Deanis memperhatikan Zeny dari ujung kepala hingga ujung kaki. Gadis dalam kubu Kutu Buku yang sering dipanggilnya ‘Udik’ itu mengenakan satu set pakaian ala penjelajah berwarna khaki yang sering dilihatnya dipakai oleh para Ranger yaitu orang-orang yang bekerja di bidang kehutanan yang bertugas menjaga hutan. Deanis hanya tersenyum miring melihatnya.

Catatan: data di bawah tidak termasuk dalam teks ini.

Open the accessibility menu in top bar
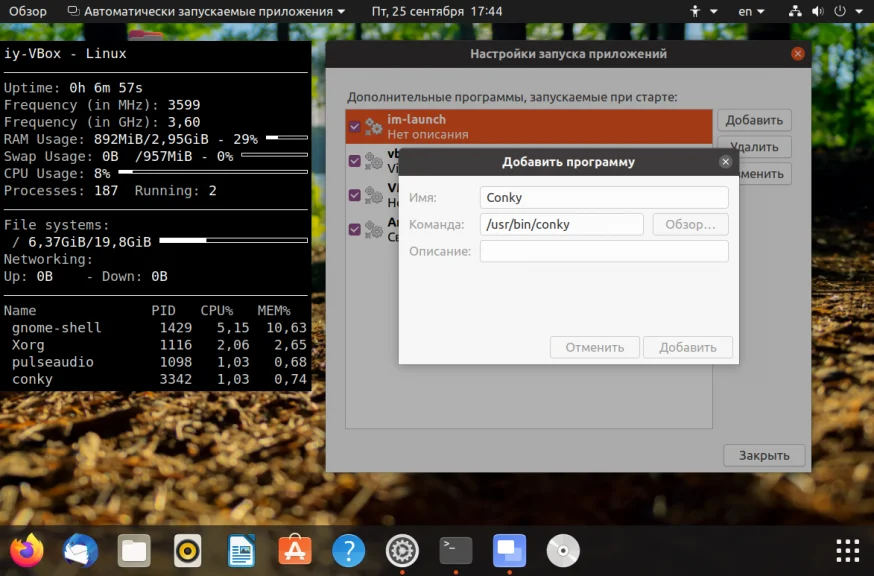 [x=697, y=11]
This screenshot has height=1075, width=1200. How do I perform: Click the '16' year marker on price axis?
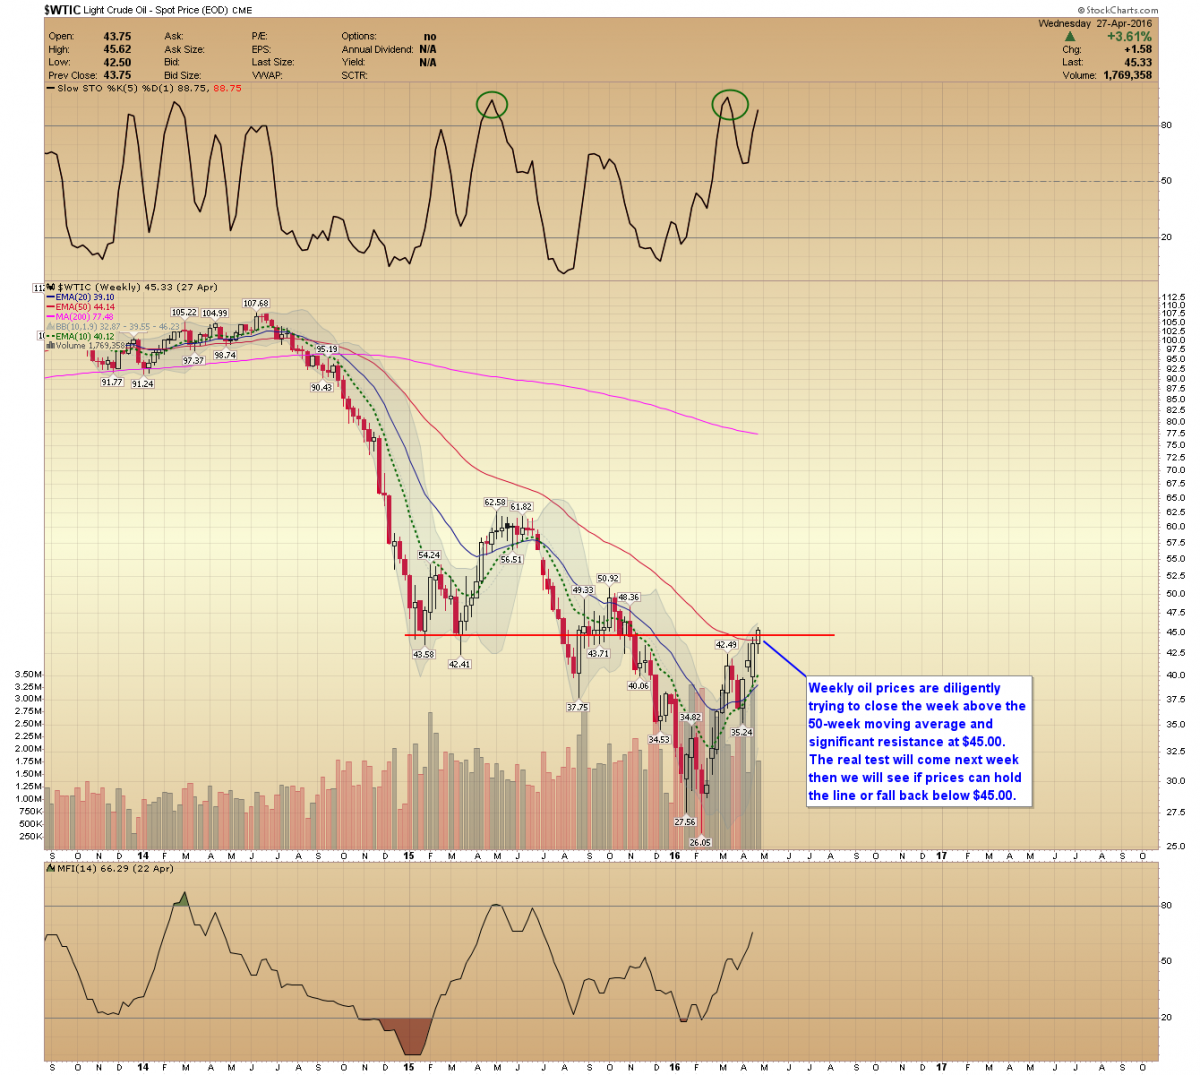pos(675,856)
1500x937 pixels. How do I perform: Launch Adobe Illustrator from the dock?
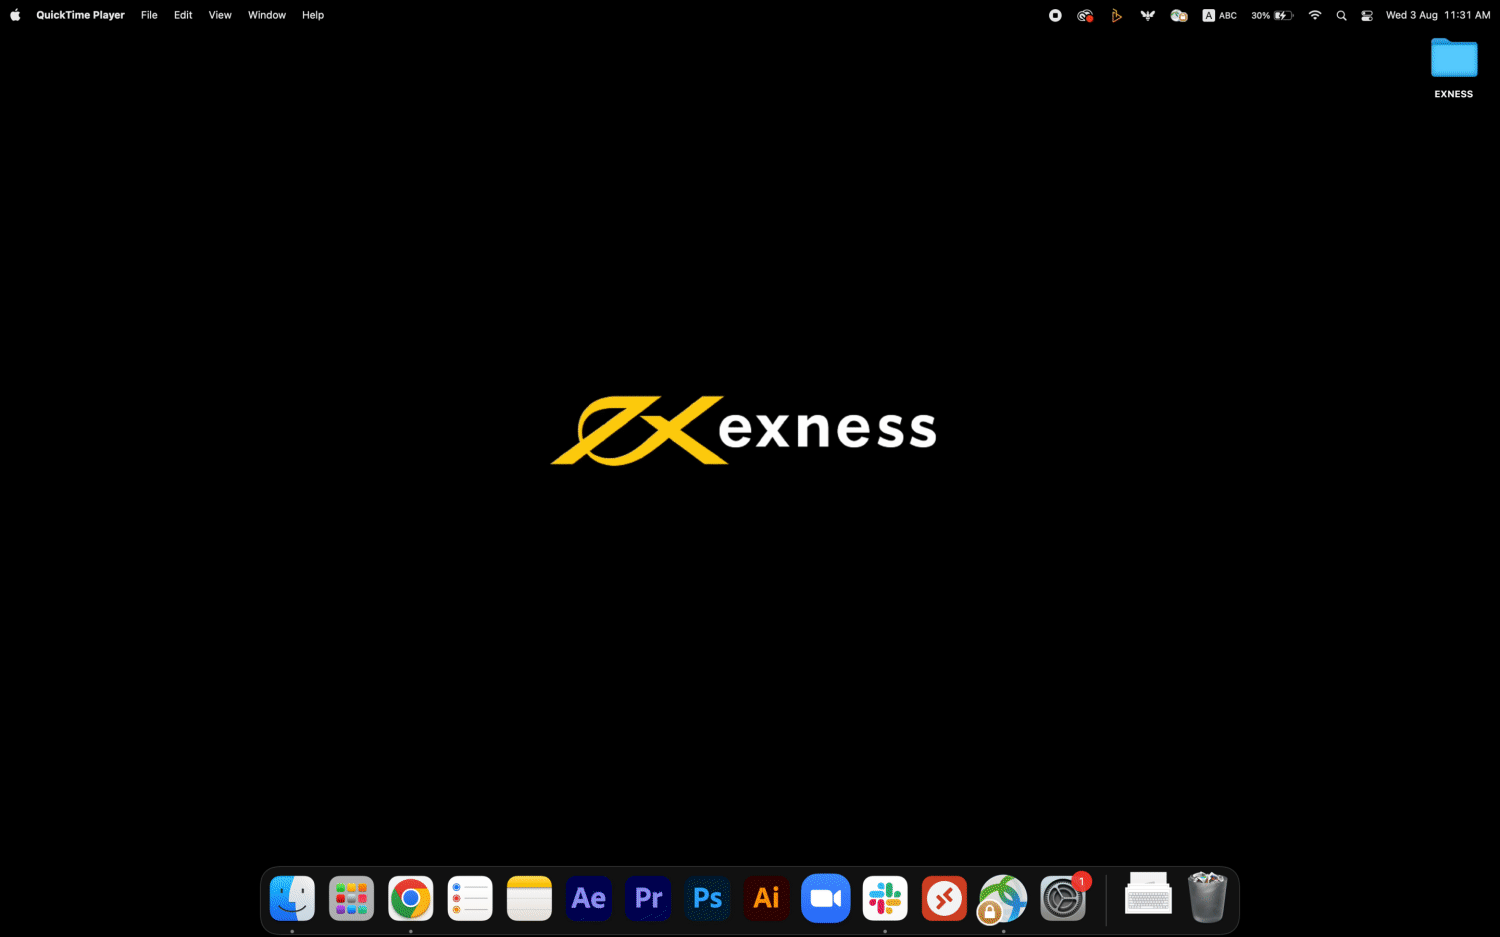pos(766,898)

Tak lama, Miss Elora mendatangi para mahasiswanya lalu meminta mereka untuk segera melakukan check-in karena sebentar lagi pesawat penerbangan mereka akan lepas landas. Selain itu, terdengar pemberitahuan dari pihak bandara bahwa penerbangan mereka memang akan segera lepas landas satu jam lagi.

Mendengar pengumuman itu pun, Zeny dan teman-temannya termasuk Deanis pun bergegas melakukan check in. Setelah bagasi aman, satu per satu rombongan Zeny pun masuk ke dalam pesawat.

Zeny masuk ke dalam pesawat dan mengambil duduk sesuai dengan tiketnya. Gadis itu senang karena tempat duduknya tidak dekat jendela. Ia pun duduk dengan tenang dan menikmati perjalanannya menuju tempat yang paling diidam-idamkannya, Mesir.

Sekitar tiga belas jam Zeny dan rombongan mengudara dari Indonesia menuju Mesir. Zeny menyempatkan diri untuk tidur dan makan di pesawat sebelumnya.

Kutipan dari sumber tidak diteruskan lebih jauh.